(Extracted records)
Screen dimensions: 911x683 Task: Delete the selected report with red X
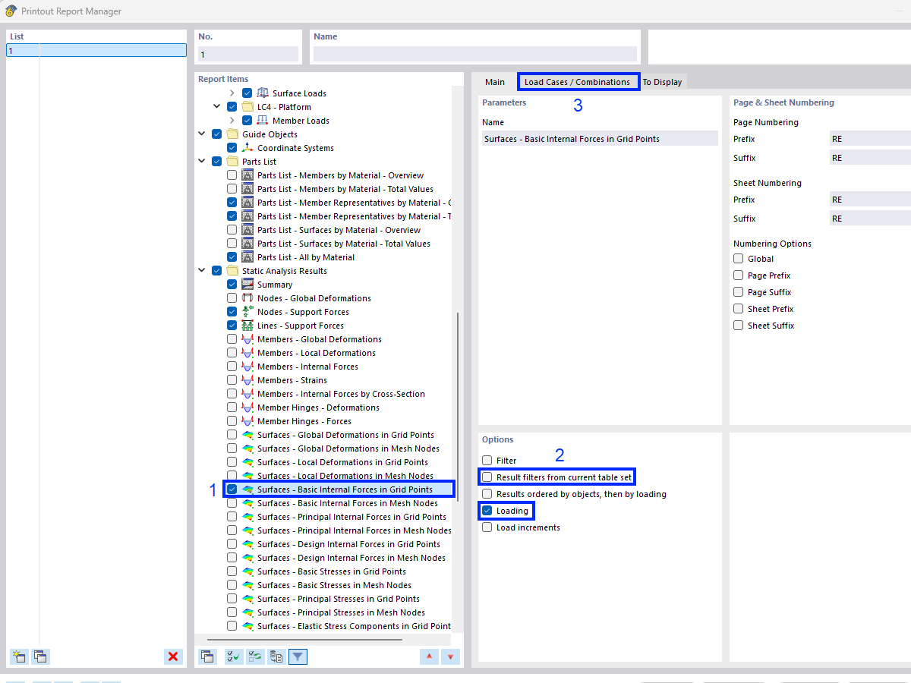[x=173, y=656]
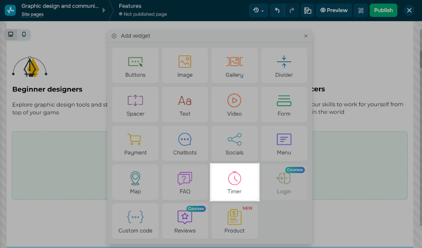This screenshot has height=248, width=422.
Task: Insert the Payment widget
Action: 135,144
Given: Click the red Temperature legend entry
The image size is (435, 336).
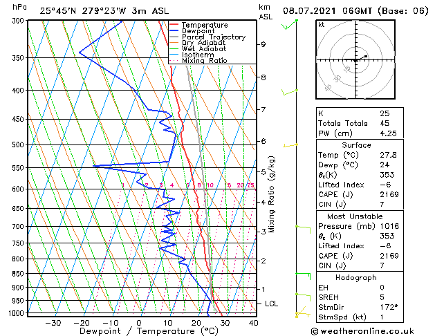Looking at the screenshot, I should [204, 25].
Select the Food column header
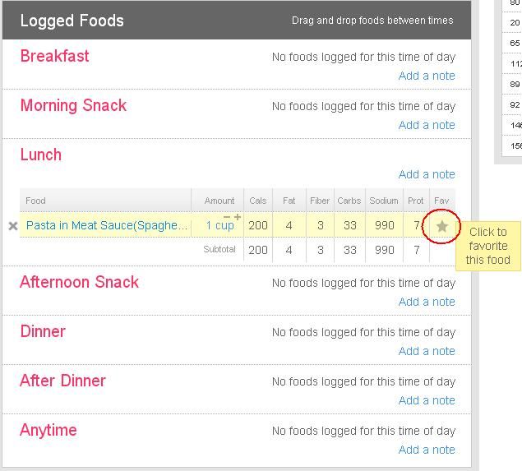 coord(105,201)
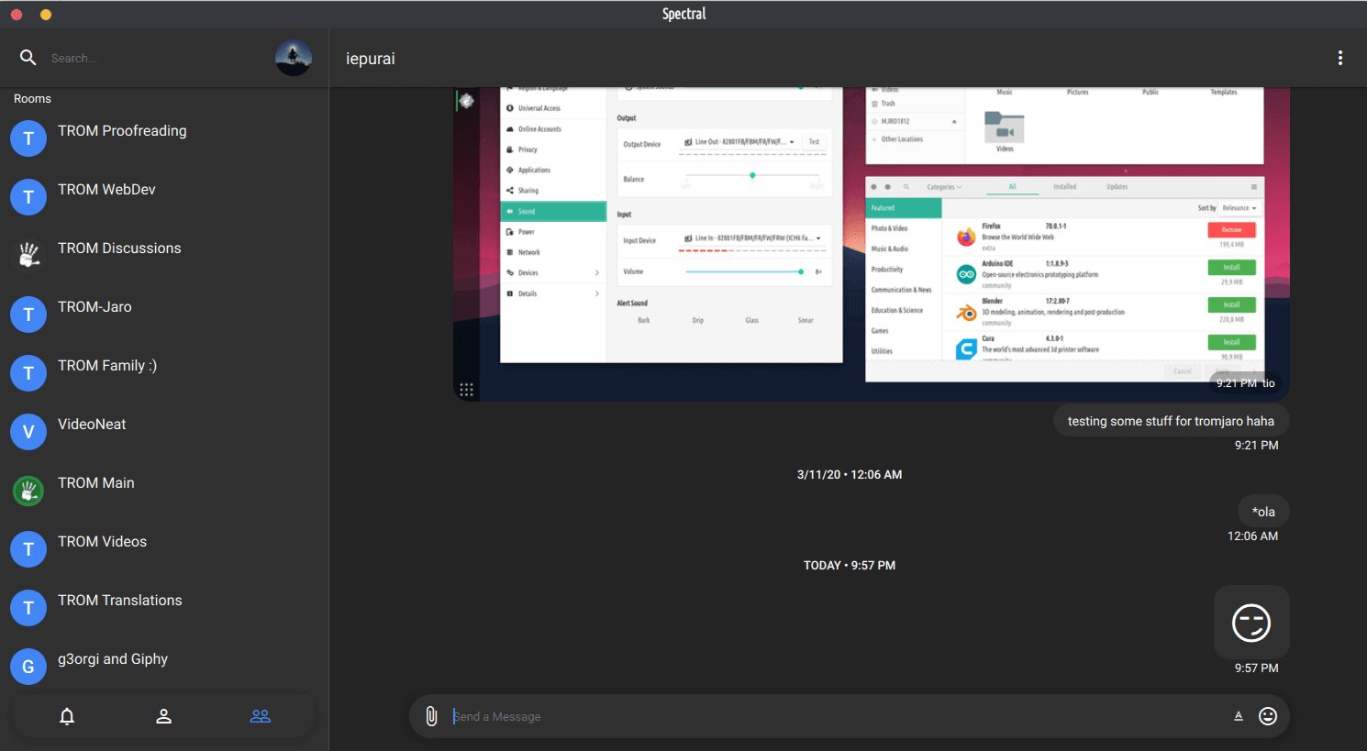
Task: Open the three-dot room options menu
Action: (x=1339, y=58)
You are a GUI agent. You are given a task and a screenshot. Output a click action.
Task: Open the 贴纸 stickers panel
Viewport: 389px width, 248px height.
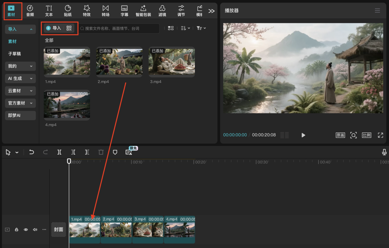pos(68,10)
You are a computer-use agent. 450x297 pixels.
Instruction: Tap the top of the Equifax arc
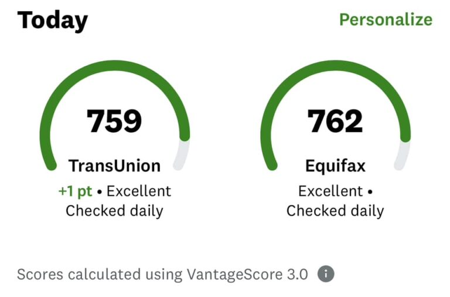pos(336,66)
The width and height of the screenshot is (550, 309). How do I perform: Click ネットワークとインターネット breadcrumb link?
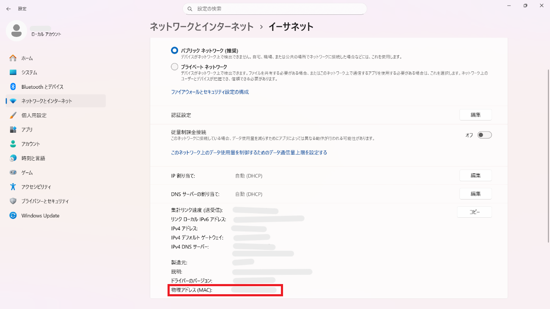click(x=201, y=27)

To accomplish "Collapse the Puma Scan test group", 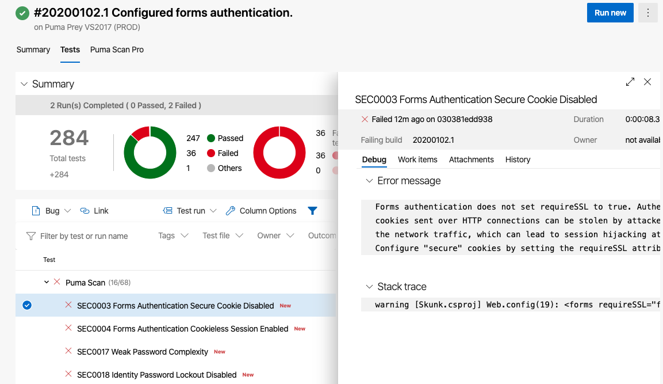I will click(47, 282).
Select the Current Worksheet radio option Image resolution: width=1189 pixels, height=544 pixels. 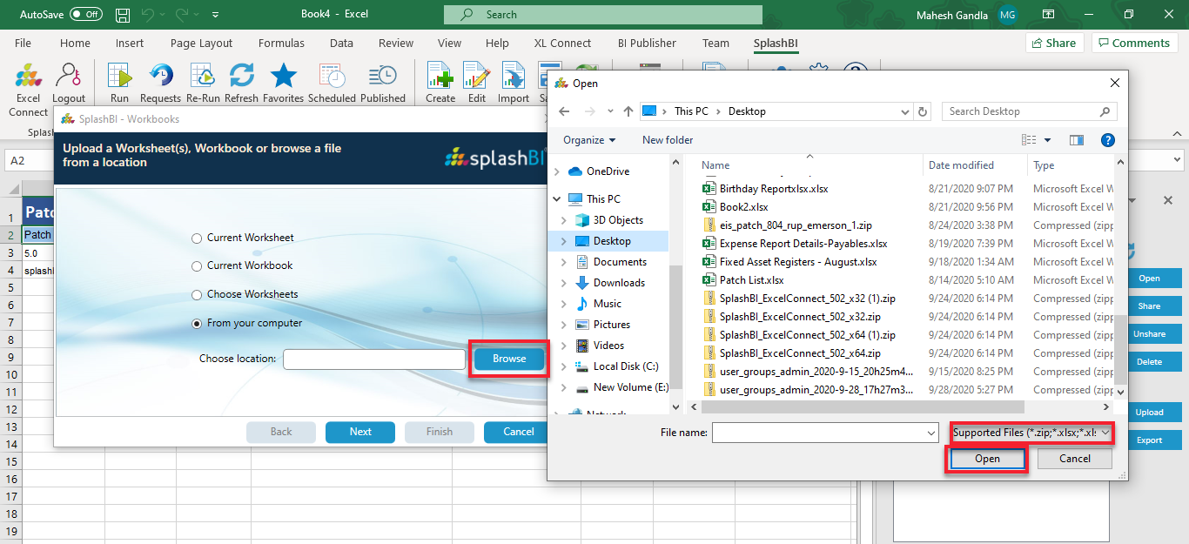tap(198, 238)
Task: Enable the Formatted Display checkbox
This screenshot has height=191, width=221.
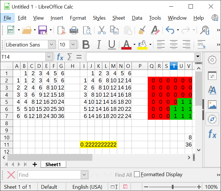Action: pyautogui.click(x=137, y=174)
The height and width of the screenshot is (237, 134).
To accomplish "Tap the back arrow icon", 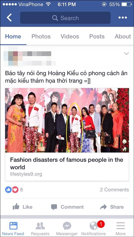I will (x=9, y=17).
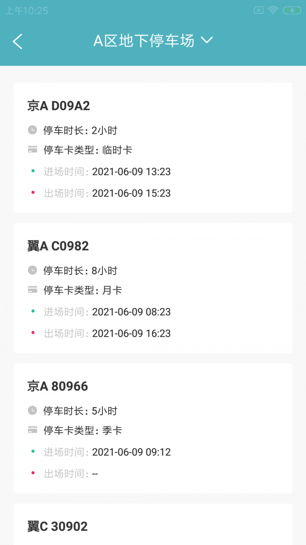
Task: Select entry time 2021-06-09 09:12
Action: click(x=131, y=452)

PROBLEM STATEMENT: Copy every line above in which the string "agent" shows up.

ANSWER FOR THIS EXERCISE:
You are a GUI agent. You are given a task and a screenshot. Output a click action.
You are a computer-use agent. 450x297 pixels.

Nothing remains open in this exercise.